Re: [PATCH v3] PCI/MSI: Don't touch MSI bits when the PCI device is disconnected

From: Oliver <oohall@gmail.com>
To: Alex G <mr.nuke.me@gmail.com>
Cc: Linus Torvalds <torvalds@linux-foundation.org>,
	Bjorn Helgaas <helgaas@kernel.org>,
	austin_bolen@dell.com, Alex Gagniuc <alex_gagniuc@dellteam.com>,
	Keith Busch <keith.busch@intel.com>,
	Shyam_Iyer@dell.com, Lukas Wunner <lukas@wunner.de>,
	Sinan Kaya <okaya@kernel.org>,
	linux-pci@vger.kernel.org,
	Linux List Kernel Mailing <linux-kernel@vger.kernel.org>,
	Jon Derrick <jonathan.derrick@intel.com>,
	Jens Axboe <axboe@fb.com>, Christoph Hellwig <hch@lst.de>,
	Sagi Grimberg <sagi@grimberg.me>,
	linux-nvme@lists.infradead.org,
	Greg Kroah-Hartman <gregkh@linuxfoundation.org>
Subject: Re: [PATCH v3] PCI/MSI: Don't touch MSI bits when the PCI device is disconnected
Date: Thu, 21 Mar 2019 15:57:37 +1100	[thread overview]
Message-ID: <CAOSf1CHpoO-1zbT75A+DtHZ5nE3xdaMYDr9kVRpJY=EuJHk9EQ@mail.gmail.com> (raw)
In-Reply-To: <156dec38-438d-1ce9-64fa-af95d37c14bd@gmail.com>

On Thu, Mar 21, 2019 at 12:27 PM Alex G <mr.nuke.me@gmail.com> wrote:
>
> On 3/20/19 4:44 PM, Linus Torvalds wrote:
> > On Wed, Mar 20, 2019 at 1:52 PM Bjorn Helgaas <helgaas@kernel.org> wrote:
> >>
> >> AFAICT, the consensus there was that it would be better to find some
> >> sort of platform solution instead of dealing with it in individual
> >> drivers.  The PCI core isn't really a driver, but I think the same
> >> argument applies to it: if we had a better way to recover from readl()
> >> errors, that way would work equally well in nvme-pci and the PCI core.
> >
> > I think that patches with the pattern "if (disconnected) don't do IO"
> > are fundamentally broken and we should look for alternatives in all
> > cases.
> >
> > They are fundamentally broken because they are racy: if it's an actual
> > sudden disconnect in the middle of IO, there's no guarantee that we'll
> > even be notified in time.
> >
> > They are fundamentally broken because they add new magic special cases
> > that very few people will ever test, and the people who do test them
> > tend to do so with old irrelevant kernels.
> >
> > Finally, they are fundamentally broken because they always end up
> > being just special cases.

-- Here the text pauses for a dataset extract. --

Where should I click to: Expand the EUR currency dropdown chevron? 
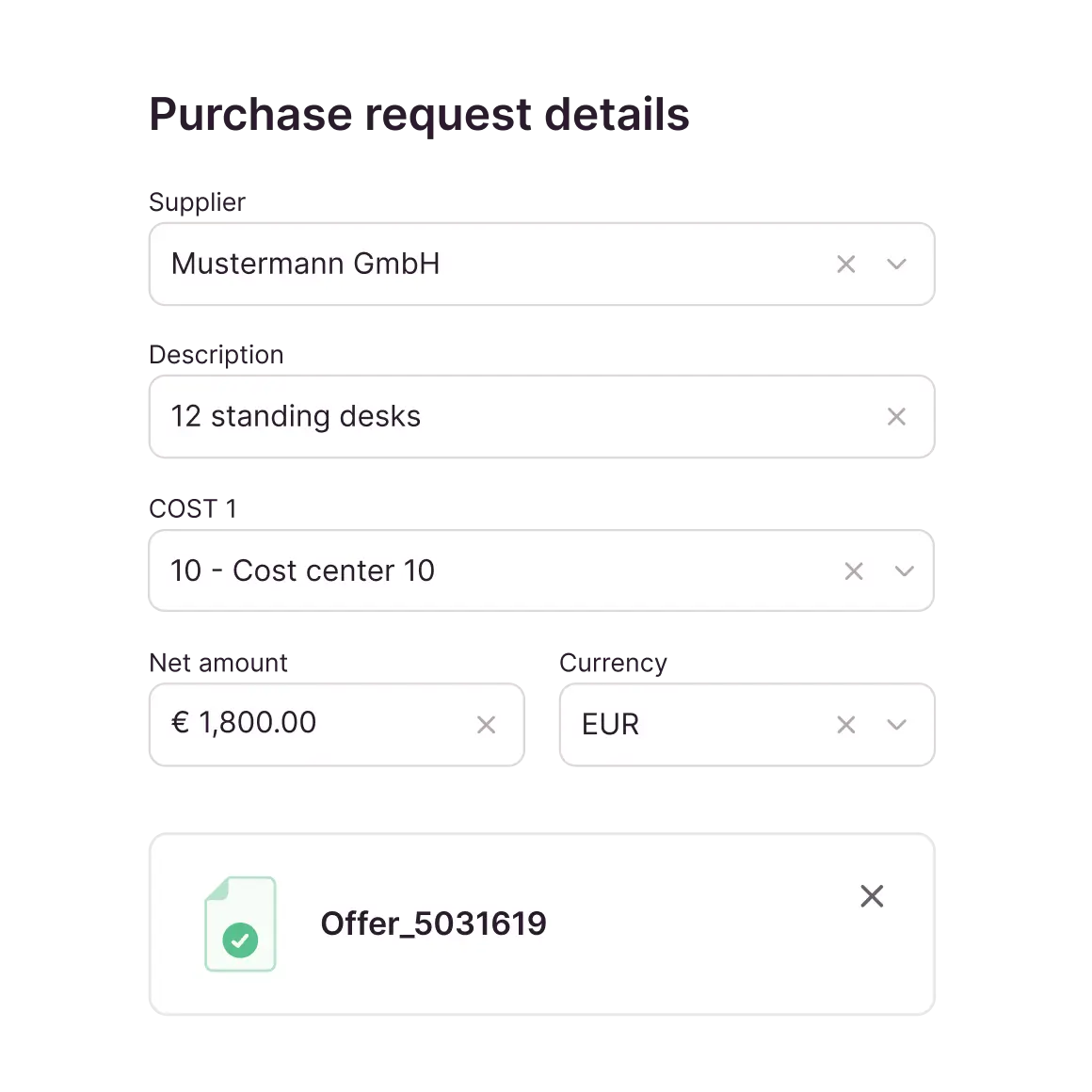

One or two special case accesses in a
> > driver, or perhaps all accesses of a particular type in just _one_
> > special driver.
> >
> > Yes, yes, I realize that people want error reporting, and that
> > hot-removal can cause various error conditions (perhaps just parity
> > errors for the IO, but also perhaps other random errors caused by
> > firmware perhaps doing special HW setup).
> >
> > But the "you get a fatal interrupt, so avoid the IO" kind of model is
> > completely broken, and needs to just be fixed differently. See above
> > why it's so completely broken.
> >
> > So if the hw is set up to send some kinf of synchronous interrupt or
> > machine check that cannot sanely be handled (perhaps because it will
> > just repeat forever), we should try to just disable said thing.
> >
> > PCIe allows for just polling for errors on the bridges, afaik. It's
> > been years since I looked at it, and maybe I'm wrong. And I bet there
> > are various "platform-specific value add" registers etc that may need
> > tweaking outside of any standard spec for PCIe error reporting. But
> > let's do that in a platform driver, to set up the platform to not do
> > the silly "I'm just going to die if I see an error" thing.
> >
> > It's way better to have a model where you poll each bridge once a
> > minute (or one an hour) and let people know "guys, your hardware
> > reports errors", than make random crappy changes to random drivers
> > because the hardware was set up to die on said errors.
> >
> > And if some MIS person wants the "hardware will die" setting, then
> > they can damn well have that, and then it's not out problem, but it
> > also means that we don't start changing random drivers for that insane
> > setting. It's dead, Jim, and it was the users choice.
> >
> > Notice how in neither case does it make sense to try to do some "if
> > (disconnected) dont_do_io()" model for the drivers.
>
> I disagree with the idea of doing something you know can cause an error
> to propagate. That being said, in this particular case we have come to
> rely a little too much on the if (disconnected) model.

My main gripe with the if (disconnected) model is that it's only
really good for inactive devices. If a device is being used then odds
are the driver will do an MMIO before the pci core has had a chance to
mark the device as broken so you crash anyway.

> You mentioned in the other thread that fixing the GHES driver will pay
> much higher dividends. I'm working on reviving a couple of changes to do
> just that. Some industry folk were very concerned about the "don't
> panic()" approach, and I want to make sure I fairly present their
> arguments in the cover letter.
>
> I'm hoping one day we'll have the ability to use page tables to prevent
> the situations that we're trying to fix today in less than ideal ways.
> Although there are other places in msi.c that use if (disconnected), I'm
> okay with dropping this change -- provided we come up with an equivalent
> fix.

What's the idea there? Scan the ioremap space for mappings over the
device BARs and swap them with a normal memory page?

> But even if FFS doesn't crash, do we really want to lose hundreds of
> milliseconds to SMM --on all cores-- when all it takes is a couple of
> cycles to check a flag?

Using pci_dev_is_disconnected() to opportunistically avoid waiting for
MMIO timeouts is fair enough IMO, even if it's a bit ugly. It would
help your case if you did some measurements to show the improvement
and look for other cases it might help. It might also be a good idea
to document when it is appropriate to use pci_is_dev_disconnected() so
we aren't stuck having the same argument again and again, but that's
probably a job for Bjorn though.

Oliver